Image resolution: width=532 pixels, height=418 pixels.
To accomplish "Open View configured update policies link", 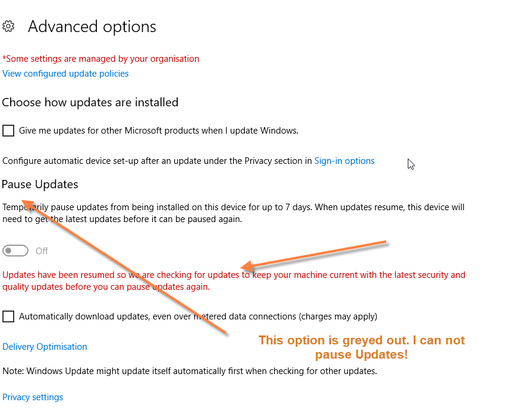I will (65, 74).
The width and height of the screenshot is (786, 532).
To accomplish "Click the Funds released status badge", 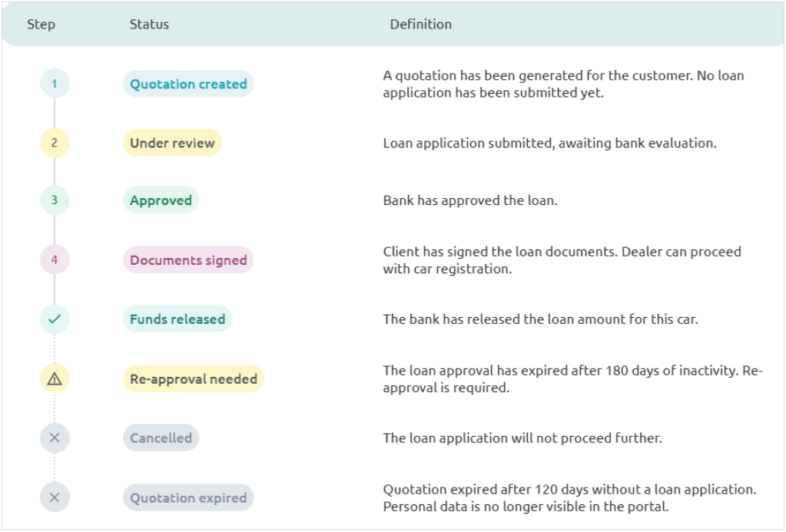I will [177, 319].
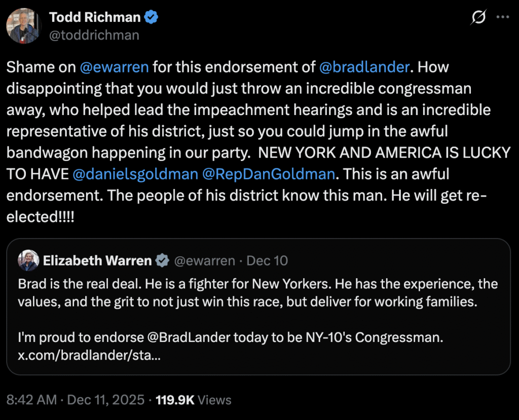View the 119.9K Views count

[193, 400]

■ PROBLEM TO SOLVE
What is wanted is a copy of every line in the listing that includes the word "width".

■ RESULT OF THE TASK
Image resolution: width=532 pixels, height=418 pixels.
The width and height of the screenshot is (786, 532).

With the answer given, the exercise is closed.